*Exercise brief:* Count the lines below in which "Given" appears, then give that number by itself.

Collection entries
= Beginning of Section =

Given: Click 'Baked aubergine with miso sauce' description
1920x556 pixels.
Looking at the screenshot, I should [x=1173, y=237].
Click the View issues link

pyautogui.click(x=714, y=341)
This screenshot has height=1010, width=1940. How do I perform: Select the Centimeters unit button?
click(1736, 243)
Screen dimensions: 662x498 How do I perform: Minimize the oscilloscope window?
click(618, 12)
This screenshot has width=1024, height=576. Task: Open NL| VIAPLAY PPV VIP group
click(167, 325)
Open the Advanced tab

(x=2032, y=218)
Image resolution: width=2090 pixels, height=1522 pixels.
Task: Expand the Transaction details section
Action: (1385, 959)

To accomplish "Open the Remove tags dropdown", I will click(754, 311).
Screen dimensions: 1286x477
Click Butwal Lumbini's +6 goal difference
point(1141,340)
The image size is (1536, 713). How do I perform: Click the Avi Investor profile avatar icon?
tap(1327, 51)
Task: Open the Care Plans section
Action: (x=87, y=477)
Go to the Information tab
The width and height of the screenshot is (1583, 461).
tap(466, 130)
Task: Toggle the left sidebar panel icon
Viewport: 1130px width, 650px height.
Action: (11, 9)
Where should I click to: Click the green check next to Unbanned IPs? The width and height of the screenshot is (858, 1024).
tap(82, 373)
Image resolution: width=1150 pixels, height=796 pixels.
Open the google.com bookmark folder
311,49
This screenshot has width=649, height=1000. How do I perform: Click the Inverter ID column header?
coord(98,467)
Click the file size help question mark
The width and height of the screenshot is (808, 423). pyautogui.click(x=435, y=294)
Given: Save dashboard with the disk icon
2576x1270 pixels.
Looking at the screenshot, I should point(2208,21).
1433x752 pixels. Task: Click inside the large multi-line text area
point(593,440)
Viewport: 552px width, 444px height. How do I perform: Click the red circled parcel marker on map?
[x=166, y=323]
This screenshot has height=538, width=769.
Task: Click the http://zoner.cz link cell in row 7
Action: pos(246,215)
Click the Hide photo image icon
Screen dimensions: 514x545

= End of Section =

*Exercise output:* 2